* Exercise prompt
For the entries below, print exactly the lines between the line holding "Click the Twitter" and the line holding "This screenshot has height=388, width=703.", inclusive, and nothing else.

—————

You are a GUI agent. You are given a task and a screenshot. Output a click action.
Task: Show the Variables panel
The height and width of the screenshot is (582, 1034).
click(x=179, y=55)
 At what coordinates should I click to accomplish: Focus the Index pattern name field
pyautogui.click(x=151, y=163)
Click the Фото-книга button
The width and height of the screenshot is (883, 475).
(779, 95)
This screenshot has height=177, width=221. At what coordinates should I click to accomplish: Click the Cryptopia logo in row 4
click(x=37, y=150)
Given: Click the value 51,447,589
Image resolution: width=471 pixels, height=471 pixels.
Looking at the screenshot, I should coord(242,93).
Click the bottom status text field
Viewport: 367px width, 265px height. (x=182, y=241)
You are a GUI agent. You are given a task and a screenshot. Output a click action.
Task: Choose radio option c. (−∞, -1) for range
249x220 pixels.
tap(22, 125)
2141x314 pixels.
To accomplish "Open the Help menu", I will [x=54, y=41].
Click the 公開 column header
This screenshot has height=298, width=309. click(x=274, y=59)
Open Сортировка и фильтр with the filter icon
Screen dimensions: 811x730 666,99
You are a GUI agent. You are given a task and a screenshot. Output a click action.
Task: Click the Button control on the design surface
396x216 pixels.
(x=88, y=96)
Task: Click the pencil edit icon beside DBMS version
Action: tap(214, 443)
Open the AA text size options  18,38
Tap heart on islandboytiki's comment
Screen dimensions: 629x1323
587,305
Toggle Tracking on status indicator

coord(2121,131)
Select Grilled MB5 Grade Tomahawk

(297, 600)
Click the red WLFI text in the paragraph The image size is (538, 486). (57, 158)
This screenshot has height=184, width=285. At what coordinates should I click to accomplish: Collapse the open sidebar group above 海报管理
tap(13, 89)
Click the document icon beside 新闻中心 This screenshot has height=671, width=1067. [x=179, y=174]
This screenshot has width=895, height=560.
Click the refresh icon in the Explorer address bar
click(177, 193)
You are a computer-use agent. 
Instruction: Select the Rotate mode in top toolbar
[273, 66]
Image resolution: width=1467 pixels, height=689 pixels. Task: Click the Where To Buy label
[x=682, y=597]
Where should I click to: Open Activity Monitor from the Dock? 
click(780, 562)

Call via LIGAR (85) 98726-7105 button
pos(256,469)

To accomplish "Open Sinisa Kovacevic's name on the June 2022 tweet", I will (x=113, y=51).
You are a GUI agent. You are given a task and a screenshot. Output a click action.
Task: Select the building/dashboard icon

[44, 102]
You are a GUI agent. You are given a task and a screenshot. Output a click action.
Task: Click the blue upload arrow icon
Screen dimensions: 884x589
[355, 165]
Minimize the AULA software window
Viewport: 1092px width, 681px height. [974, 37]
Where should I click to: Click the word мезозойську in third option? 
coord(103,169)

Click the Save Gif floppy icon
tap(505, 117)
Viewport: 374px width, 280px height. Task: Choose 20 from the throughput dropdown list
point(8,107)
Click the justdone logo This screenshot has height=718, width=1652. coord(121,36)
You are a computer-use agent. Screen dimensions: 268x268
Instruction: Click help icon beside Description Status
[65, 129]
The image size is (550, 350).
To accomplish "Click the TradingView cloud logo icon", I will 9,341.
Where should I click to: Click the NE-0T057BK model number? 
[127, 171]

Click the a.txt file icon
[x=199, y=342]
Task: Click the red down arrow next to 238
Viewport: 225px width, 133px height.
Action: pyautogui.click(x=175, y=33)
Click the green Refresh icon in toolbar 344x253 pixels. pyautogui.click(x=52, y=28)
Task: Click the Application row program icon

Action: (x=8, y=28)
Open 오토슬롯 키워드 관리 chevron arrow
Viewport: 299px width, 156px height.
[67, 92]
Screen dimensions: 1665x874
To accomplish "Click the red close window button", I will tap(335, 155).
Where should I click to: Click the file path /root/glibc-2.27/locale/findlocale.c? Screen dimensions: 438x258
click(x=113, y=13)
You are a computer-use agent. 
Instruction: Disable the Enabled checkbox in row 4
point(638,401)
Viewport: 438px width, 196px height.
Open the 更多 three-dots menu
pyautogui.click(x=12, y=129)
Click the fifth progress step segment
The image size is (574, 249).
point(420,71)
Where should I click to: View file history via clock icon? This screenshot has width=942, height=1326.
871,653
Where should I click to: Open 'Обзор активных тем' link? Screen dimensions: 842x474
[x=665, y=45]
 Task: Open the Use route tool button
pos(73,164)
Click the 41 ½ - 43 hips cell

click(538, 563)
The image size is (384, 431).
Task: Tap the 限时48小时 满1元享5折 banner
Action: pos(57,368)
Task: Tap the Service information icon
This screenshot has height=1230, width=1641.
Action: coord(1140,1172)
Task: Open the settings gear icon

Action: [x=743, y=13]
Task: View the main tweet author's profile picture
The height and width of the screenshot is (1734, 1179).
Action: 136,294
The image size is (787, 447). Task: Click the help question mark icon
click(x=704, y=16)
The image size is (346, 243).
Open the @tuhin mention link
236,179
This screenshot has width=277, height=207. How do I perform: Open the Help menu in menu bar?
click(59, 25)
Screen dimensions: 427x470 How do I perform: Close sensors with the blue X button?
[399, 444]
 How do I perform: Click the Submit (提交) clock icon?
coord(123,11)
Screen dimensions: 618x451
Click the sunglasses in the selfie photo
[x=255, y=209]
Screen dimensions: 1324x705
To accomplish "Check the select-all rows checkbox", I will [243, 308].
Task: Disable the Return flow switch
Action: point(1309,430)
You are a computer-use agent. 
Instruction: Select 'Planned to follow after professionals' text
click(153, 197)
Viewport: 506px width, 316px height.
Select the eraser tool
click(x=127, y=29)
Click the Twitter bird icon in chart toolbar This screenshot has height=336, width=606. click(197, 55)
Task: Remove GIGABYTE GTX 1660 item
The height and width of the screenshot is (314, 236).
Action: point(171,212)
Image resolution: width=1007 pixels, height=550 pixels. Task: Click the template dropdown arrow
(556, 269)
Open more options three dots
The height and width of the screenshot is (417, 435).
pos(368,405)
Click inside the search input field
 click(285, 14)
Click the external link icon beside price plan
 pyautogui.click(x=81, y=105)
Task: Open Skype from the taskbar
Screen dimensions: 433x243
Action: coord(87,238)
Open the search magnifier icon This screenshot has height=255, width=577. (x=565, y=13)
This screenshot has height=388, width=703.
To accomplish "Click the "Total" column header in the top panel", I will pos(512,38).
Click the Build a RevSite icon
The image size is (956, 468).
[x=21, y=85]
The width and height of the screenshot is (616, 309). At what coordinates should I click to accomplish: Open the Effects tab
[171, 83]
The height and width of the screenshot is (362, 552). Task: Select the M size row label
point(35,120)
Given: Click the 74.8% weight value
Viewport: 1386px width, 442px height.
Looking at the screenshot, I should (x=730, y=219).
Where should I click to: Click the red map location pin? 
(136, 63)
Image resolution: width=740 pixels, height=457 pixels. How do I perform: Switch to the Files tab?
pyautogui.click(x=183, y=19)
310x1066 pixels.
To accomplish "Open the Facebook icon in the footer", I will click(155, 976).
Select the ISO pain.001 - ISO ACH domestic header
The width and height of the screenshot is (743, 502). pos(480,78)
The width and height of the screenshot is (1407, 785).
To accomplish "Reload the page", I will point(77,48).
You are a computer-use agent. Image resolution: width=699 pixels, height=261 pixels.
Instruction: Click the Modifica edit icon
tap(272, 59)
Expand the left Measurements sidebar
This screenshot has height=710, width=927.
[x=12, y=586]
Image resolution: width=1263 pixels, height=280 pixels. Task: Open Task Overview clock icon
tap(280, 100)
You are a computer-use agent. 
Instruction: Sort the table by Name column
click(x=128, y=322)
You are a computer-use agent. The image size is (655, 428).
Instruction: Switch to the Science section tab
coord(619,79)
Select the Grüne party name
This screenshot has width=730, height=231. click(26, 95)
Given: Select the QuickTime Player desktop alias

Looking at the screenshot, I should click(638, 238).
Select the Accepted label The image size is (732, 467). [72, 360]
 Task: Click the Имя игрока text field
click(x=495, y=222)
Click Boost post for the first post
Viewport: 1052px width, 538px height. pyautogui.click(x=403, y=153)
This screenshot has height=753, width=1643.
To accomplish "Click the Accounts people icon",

—————

* Task response
Click the Twitter bird icon in chart toolbar This screenshot has height=336, width=606. click(197, 55)
Task: Remove GIGABYTE GTX 1660 item
The height and width of the screenshot is (314, 236).
Action: point(171,212)
Image resolution: width=1007 pixels, height=550 pixels. Task: Click the template dropdown arrow
(556, 269)
Open more options three dots
The height and width of the screenshot is (417, 435).
pos(368,405)
Click inside the search input field
 click(285, 14)
Click the external link icon beside price plan
 pyautogui.click(x=81, y=105)
Task: Open Skype from the taskbar
Screen dimensions: 433x243
Action: coord(87,238)
Open the search magnifier icon This screenshot has height=255, width=577. (x=565, y=13)
This screenshot has height=388, width=703.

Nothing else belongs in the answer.